Biogenic Hydroxyapatite: A New Material for the Preservation and Restoration of the Built Environment.

Ordinary Portland Cement (OPC) is by weight the world's most produced man-made material, and consequently is used in a variety of applications in environments ranging from buildings, to nuclear wasteforms, and within the human body. In this paper, we present for the first time the direct deposition of biogenic hydroxyapatite onto the surface of OPC, in a synergistic process which relies upon the unique properties of the cement substrate. The synthesised hydroxyapatite is very similar to that found in nature; having a crystallite size, iron and carbonate substitution, and a semi-crystalline structure which identify that this biogenic hydroxyapatite is akin to that found in natural bone and tooth enamel. Hydroxyapatites with such a structure are known to be mechanically stronger and more biocompatible than synthetic or biomimetic hydroxyapatites. The formation of this biogenic hydroxyapatite coating therefore has significance in a range of contexts. In medicine, hydroxyapatite coatings are linked to improved biocompatibility of ceramic implant materials. In the built environment, hydroxyapatite coatings have been proposed for the consolidation and protection of sculptural materials such as marble and limestone, with biogenic hydroxyapatites having reduced solubility in comparison with synthetic apatites. Hydroxyapatites have also been established as effective for the adsorption and remediation of environmental contaminants such as radionuclides and metals.
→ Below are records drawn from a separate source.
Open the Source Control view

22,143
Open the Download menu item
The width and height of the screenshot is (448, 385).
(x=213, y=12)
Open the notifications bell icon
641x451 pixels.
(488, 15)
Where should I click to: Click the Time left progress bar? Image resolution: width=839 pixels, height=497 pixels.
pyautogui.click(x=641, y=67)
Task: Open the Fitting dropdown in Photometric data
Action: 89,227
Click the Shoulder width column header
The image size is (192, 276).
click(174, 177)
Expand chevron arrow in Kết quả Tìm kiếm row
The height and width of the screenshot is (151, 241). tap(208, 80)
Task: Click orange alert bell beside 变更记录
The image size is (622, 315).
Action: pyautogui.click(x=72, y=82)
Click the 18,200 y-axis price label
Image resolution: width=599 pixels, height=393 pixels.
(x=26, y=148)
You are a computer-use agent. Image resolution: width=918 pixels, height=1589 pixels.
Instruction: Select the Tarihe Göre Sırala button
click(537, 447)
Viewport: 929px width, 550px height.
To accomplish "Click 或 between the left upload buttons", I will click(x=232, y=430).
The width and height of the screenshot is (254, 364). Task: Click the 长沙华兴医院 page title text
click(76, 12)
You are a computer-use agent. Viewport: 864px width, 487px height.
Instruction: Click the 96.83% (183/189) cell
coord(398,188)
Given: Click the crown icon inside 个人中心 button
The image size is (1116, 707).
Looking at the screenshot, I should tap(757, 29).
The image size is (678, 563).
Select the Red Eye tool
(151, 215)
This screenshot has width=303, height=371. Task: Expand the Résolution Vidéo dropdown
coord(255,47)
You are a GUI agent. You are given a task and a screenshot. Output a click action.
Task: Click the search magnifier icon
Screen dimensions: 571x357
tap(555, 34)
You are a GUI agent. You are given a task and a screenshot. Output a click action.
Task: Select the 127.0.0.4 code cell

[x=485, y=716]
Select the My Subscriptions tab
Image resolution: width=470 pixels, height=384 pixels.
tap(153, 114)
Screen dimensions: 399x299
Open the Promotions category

We further identify that in addition to providing a biofilm scaffold for nucleation, the metabolic activity of \textit{Pseudomonas fluorescens} increases the pH of the growth medium to a suitable level for hydroxyapatite formation. The generated ammonia reacts with phosphate in the growth medium, producing ammonium phosphates, which are a precursor to the formation of hydroxyapatite under conditions of ambient temperature and pressure. Subsequently, this biogenic deposition process takes place in a simple reaction system under mild chemical conditions, which are cheap and easy to apply to fragile biological or architectural surfaces.